PALERMO – Le mogli dei boss parlavano di un omicidio e ne hanno riportato alla mente un altro. Per il primo, l’assassinio di Giuseppe Di Giacomo, è in corso il processo. Per il secondo non è stato individuato il colpevole.
Alle 13:30 del 28 febbraio 2007 Gaspare Aruta sta raggiungendo la sua pescheria. In via Francesco Domenico Guerrazzi, alla Zisa, un killer fa fuoco. Indossa il casco integrale. Esplode sei colpi di pistola, di cui uno alla testa che non danno scampo alla vittima. Sale sulla moto guidata da un complice e si dileguano. È ora di punta, ci sono decine di persone in strada. Nessuno ha visto qualcosa. Resta un caso irrisolto.
La strada incrocia via Eugenio l’Emiro, ad una manciata di metri dal luogo dove nel 2014 è stato ammazzato il boss Giuseppe Di Giacomo. Le mogli e le figlie dei capimafia Francesco Arcuri e Gregorio Di Giovanni ne parlavano due anni fa. L’intercettazione eseguita dai carabinieri potrebbe entrare nel processo che vede Onofrio Lipari imputato per omicidio.
L’omicidio Aruta
“Quando ammazzarono a Gaspare Aruta, il pescivendolo, mio marito e tutti i cristiani compreso Franco u putiaru dice che aveva il casco nero che manco si vedeva con il sole”, così parlavano del killer di Aruta. La vittima abitava in via Regina Bianca, non lontano dal luogo dell’agguato, ed aveva precedenti per droga.
L’omicidio Dainotti
Le indagini hanno ipotizzato un regolamento di conti. La modalità ricorda gli omicidi di mafia. Il delitto è rimasto senza colpevoli, come lo è anche quello di Giuseppe Dainotti, altro boss di Porta Nuova freddato il 23 maggio 2017 in via D’Ossuna.

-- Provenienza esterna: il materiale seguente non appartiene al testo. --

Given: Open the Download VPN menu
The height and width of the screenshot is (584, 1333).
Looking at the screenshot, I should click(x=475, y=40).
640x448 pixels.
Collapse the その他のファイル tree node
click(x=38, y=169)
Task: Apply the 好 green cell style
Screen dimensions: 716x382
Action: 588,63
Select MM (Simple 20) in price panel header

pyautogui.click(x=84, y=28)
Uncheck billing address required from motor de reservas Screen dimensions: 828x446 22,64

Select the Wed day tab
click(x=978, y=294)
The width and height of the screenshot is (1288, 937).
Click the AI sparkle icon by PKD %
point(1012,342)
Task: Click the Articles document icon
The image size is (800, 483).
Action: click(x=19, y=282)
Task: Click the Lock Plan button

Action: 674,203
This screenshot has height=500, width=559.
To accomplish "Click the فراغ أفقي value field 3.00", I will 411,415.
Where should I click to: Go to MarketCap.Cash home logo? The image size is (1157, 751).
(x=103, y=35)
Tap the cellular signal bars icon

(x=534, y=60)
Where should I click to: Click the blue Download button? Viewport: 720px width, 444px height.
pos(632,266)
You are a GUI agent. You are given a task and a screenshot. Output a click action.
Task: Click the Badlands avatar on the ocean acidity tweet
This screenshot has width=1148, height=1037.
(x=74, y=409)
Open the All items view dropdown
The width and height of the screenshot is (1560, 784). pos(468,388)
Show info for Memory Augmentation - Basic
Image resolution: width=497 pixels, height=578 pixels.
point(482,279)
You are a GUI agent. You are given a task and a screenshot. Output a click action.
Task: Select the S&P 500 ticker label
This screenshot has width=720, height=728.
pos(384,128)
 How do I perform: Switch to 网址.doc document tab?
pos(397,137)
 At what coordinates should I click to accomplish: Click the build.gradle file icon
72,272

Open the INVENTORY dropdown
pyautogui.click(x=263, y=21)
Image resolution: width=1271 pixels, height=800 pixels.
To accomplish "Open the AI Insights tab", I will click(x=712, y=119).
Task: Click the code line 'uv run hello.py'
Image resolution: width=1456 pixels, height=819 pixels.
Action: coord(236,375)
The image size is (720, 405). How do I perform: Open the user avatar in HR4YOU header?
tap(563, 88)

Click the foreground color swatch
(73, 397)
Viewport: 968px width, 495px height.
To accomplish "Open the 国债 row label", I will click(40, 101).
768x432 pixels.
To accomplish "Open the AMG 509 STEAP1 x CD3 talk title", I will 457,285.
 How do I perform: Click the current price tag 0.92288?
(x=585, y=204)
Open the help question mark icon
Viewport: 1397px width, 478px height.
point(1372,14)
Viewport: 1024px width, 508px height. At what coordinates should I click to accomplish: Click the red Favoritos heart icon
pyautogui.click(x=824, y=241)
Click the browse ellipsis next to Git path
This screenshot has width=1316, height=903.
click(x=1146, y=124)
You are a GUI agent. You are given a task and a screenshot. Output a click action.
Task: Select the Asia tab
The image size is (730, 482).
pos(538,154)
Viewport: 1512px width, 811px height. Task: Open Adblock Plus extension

Alle 8 di mattina, mentre era in bicicletta, fu affiancato da uno o due uomini in sella ad uno scooter. Una sola telecamera inquadrava la strada. Ha immortalato la ruota di uno scooter Honda Sh che si allontanava in direzione del Papireto, per poi imboccare una delle prime traverse a sinistra. E si vedeva pure una scarpa da tennis.
Del killer i poliziotti della Squadra mobile potrebbero possedere il Dna. Sull’asfalto c’era una traccia di saliva mista a sangue che non appartengono alla vittima. Dainotti potrebbe avere pagato con la vita la voglia di tornare a comandare dopo anni di carcere.